═══ Given records

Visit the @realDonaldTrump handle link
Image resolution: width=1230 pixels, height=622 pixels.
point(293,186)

══════
═══ Given records

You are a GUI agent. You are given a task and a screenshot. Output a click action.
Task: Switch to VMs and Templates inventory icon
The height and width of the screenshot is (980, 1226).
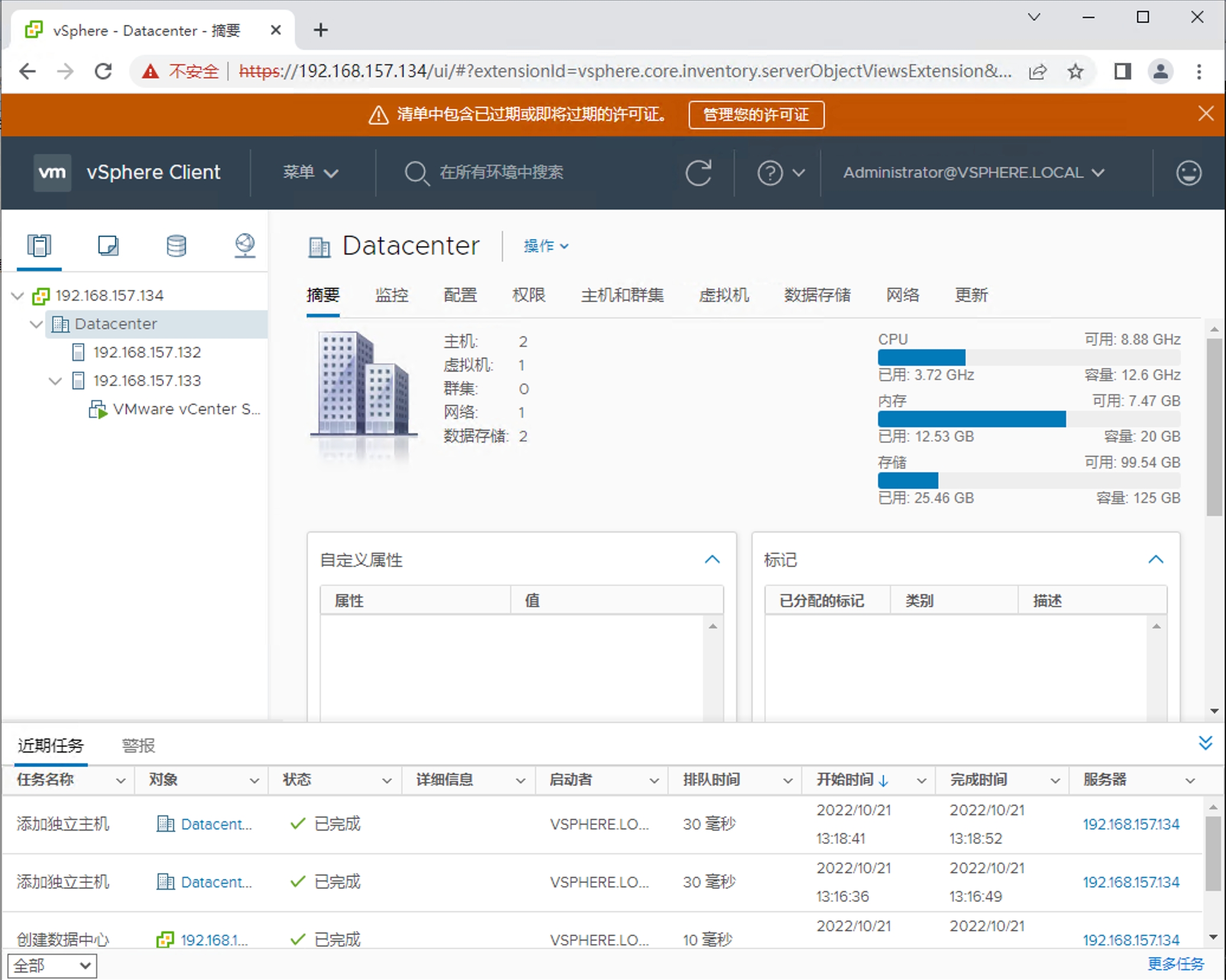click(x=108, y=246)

══════

Update the lines starting with the line with "Visit the @realDonaldTrump handle link" and going on through the line with "point(293,186)" by swapping "Visit" for "Open". Give back only those lines, with nothing else changed.

> **Full output**
Open the @realDonaldTrump handle link
Image resolution: width=1230 pixels, height=622 pixels.
point(293,186)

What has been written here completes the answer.